First of all wallboard is more than a suitable surface to tile on to. AS LONG as the area is a dry area such as a backsplash. Not such a good idea for wet areas of course.

Second, 1/4" CBU is NOT for walls. It's for floors and counters. 

Jaz


----------



## Snav (Aug 20, 2009)

1/4" backerboard such as DensShield is quite suitable for wall-tile applications. DensShield is a backer board but it is not a cement board like Durrock.

The drywall, though, is my personal opinion from experience - take that or leave it.


----------



## JazMan (Feb 17, 2007)

Denshield 1/4" is NOT suitable for walls, it's way too flimsy. Even if you installed it over wallboard, unless it was laminated to the wallboard. But, why would you? There is no need to use CBU's on vertical dry areas, and drywall is ideal for this kind of install, plus it's already there. DensShield panels come in a variety of sizes

• for walls and ceilings, use 1⁄2" or 5⁄8" thickness
• for countertops and floorings, use 1⁄4" or 1⁄2" thickness

More info @ gp.com

Jaz


----------



## josphill99 (Feb 24, 2010)

whatever you decide to choose,don't be like me and buy what is the cheapest.
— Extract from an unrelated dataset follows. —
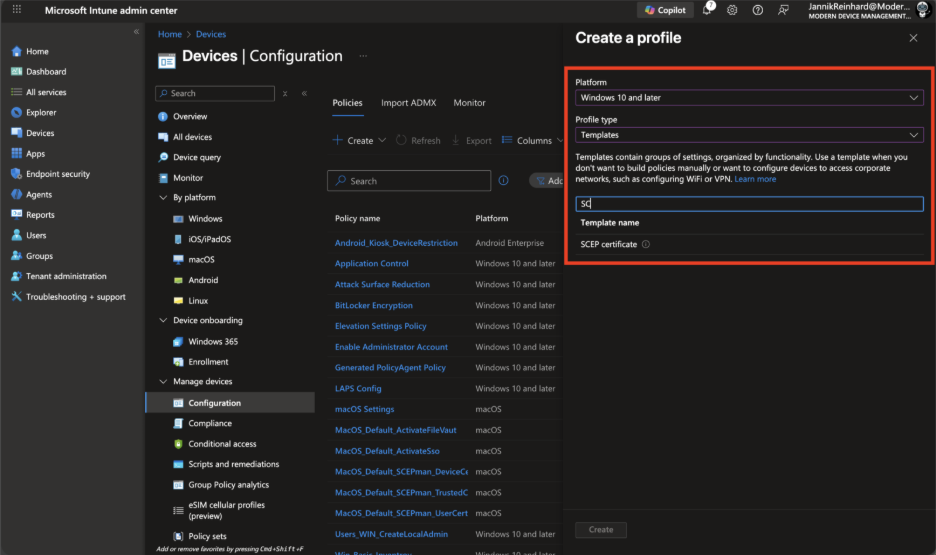This screenshot has width=936, height=555.
Task: Collapse the By platform section
Action: click(164, 198)
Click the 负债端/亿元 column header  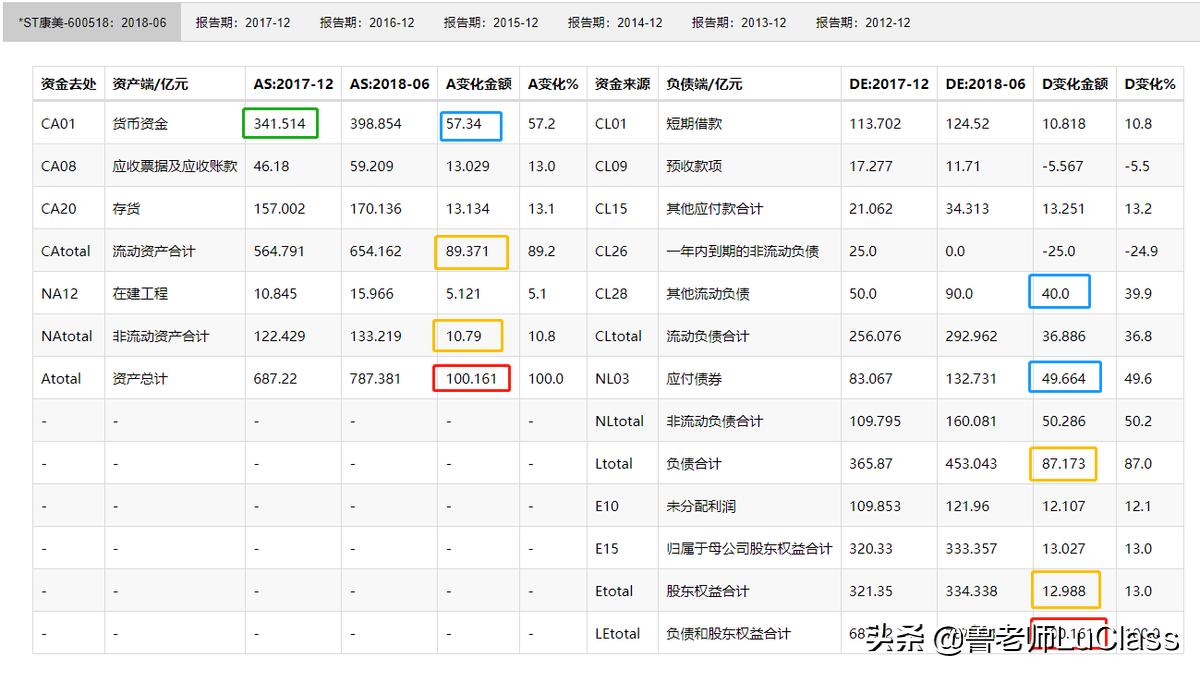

I ended up having to tear it down completely and begin again because moisture got in and basically dissolved the drywall. big mess.


----------



## Snav (Aug 20, 2009)

Sorry, Josphill, for derailing your thread.


----------



## Dairylander (Nov 9, 2009)

JazMan is right. Drywall is a suitable substrate for a backsplash.
Sand off all the texture and you're ready to tile.


----------



## drywallIdaho (Feb 26, 2010)

A new member here, but I would like to comment on the subject. The latter comments are absolutely correct in stating that drywall is a suitable substrate for tile in relatively dry locations. However, cement backer is a better substrate than drywall. Really, the difference in this case is durability. Tile on cement backer board is much more durable and resistant to water. Tile on drywall is durable when dry, but not very durable when it gets wet.

If you decide that you want the durability of cement backer, just cut out the area of drywall where you want to replace it with tile. Determine if your drywall is 5/8" or 1/2" thick and then install equal thickness cement backer in place of the drywall. You're then ready for tile.


----------